Oltrepassato il lungolago di Cadenabbia, direzione Sorico, si viene come attratti, pur essendo alla guida di un qualsiasi mezzo, dal candore di una chiesetta a metà montagna, che sembra scolpita nella roccia: è la chiesa di S.Martino (ma oggi conosciuta come Santuario della Beata Vergine delle Grazie), nel comune di Griante.

Il sito dov’è posizionato l’edificio sacro, originariamente, vista la posizione di dominio dall’alto, faceva parte di un sistema fortilizio lariano in epoca tardoromana-barbarica e l’antica dedizione a San Martino (santo che fu guerriero di tante battaglie) conferma l’importanza strategica e militare dell’area.

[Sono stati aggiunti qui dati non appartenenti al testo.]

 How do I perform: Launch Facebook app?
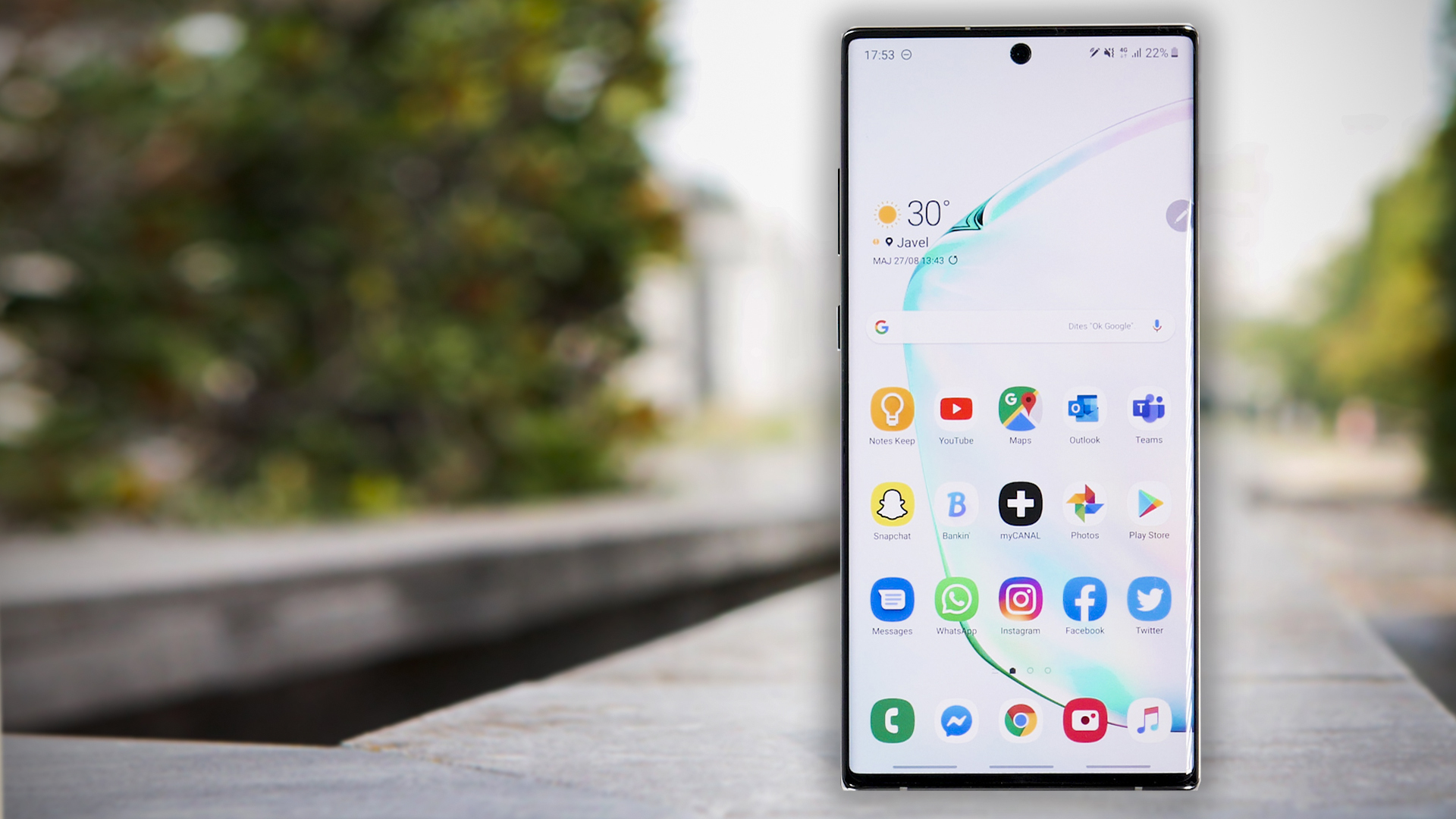coord(1084,600)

La dedicazione successiva alla Beata Vergine la si deve ad un miracolo avvenuto nel XVII secolo durante l’epidemia di peste: una giovane pastorella di Griante scoprì in una grotta poco distante dal luogo una statua lignea quattrocentesca della Madonna; i compaesani della ragazza ritennero opportuno portare in processione la statua fino alla Parrocchiale ma, durante la notte, misteriosamente, la venerata scultura fece ritorno alla chiesetta abbarbicata alla roccia.

Il Santuario lo si può raggiungere (e vale la pena di farlo!) anche a piedi, partendo sia da Griante che da Rogaro (dal 1889 al 1915 fu una delle mete preferite di Don Achille Ratti, futuro Papa Pio XI, che trascorreva abitualmente le sue vacanze proprio a Griante).

Particolare non banale: rispetto ad altre effigi mariane, per dare un bacio alla Vergine bisogna salire una piccola scaletta di fianco all’altare e obbligatoriamente abbassare la testa in segno di reverenza.